### Actividad 1
Enumera todo lo que, según el fragmento sobre Sorolla, el pintor no inventó.
### Actividad 2
Por favor, copia del fragmento sobre Sorolla el pasaje comprendido entre “Abría ese melón” y “de les Comunicacions.”, ambos incluidos.

### Extracto del documento

----------------------------------------

Abría ese melón hace unos días el director del Bellas Artes de Valencia, Pablo González Tornel —y comisionado del Año Sorolla— en una mesa debate desde el Palau de les Comunicacions.
“Su pintura, tradicionalmente entendida como costumbrista, no es exactamente una ficción, más bien es una construcción verosímil de una Valencia idealizada, fabricada a partir de retazos de la realidad cotidiana ensamblados de manera creíble y vestidos con una estética realista”, define ahora González Tornel.
“Sorolla no inventó el campo valenciano, ni sus tradiciones festivas, ni la secular tradición sedera, pero supo conjugarlos potenciando sus aspectos más hermosos y proporcionando al espectador la imagen de una Arcadia soñada”, mantiene. “Es una mirada de la burguesía sobre el mundo del trabajo y las tradiciones. Esta mirada es siempre subjetiva y un tanto superficial y busca recuperar visualmente un cierto esencialismo perdido tras las revoluciones industriales”.

----------------------------------------

### Listado de datos
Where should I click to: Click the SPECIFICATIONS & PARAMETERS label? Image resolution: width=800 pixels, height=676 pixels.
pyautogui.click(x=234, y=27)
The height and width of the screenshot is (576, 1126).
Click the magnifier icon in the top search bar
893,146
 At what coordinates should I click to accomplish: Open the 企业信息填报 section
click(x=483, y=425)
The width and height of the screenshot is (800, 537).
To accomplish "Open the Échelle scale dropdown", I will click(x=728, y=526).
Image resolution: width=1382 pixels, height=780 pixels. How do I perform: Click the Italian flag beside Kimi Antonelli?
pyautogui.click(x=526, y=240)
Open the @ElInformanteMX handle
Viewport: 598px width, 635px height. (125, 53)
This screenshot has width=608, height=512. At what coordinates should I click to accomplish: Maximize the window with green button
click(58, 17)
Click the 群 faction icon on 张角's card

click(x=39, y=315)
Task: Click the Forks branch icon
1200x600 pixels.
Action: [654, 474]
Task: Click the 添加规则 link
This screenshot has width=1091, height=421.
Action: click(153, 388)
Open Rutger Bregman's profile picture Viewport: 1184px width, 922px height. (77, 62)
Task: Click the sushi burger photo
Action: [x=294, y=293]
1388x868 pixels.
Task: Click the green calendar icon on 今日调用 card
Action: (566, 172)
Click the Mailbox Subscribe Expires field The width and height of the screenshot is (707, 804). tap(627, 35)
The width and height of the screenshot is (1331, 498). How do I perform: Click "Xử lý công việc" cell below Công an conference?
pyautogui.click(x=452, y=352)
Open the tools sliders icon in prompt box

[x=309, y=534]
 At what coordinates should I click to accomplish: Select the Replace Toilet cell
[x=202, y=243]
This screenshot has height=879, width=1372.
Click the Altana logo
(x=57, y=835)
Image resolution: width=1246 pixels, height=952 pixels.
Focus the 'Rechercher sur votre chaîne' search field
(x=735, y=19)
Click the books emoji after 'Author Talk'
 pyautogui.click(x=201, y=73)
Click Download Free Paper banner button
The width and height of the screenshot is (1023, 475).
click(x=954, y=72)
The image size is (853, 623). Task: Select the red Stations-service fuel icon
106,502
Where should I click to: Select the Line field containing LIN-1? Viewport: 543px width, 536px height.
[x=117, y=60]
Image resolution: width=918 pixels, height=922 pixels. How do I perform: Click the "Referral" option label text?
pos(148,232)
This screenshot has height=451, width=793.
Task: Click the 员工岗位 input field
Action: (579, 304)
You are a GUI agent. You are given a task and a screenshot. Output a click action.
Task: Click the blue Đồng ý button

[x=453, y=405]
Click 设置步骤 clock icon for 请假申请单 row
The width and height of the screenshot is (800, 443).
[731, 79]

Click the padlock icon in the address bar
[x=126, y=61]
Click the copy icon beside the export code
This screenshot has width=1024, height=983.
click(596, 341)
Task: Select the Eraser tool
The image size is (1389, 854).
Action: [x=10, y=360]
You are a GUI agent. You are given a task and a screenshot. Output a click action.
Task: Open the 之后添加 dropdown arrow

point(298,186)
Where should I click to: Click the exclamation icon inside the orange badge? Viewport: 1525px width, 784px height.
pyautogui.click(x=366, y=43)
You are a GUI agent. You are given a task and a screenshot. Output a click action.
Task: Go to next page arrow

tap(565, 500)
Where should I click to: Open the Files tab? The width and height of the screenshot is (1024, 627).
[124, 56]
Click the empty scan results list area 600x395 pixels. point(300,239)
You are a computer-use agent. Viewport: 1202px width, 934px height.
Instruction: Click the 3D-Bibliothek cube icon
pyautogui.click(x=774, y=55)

----------------------------------------

### Solución 1
- El campo valenciano
- Sus tradiciones festivas
- La secular tradición sedera

### Solución 2
Abría ese melón hace unos días el director del Bellas Artes de Valencia, Pablo González Tornel —y comisionado del Año Sorolla— en una mesa debate desde el Palau de les Comunicacions.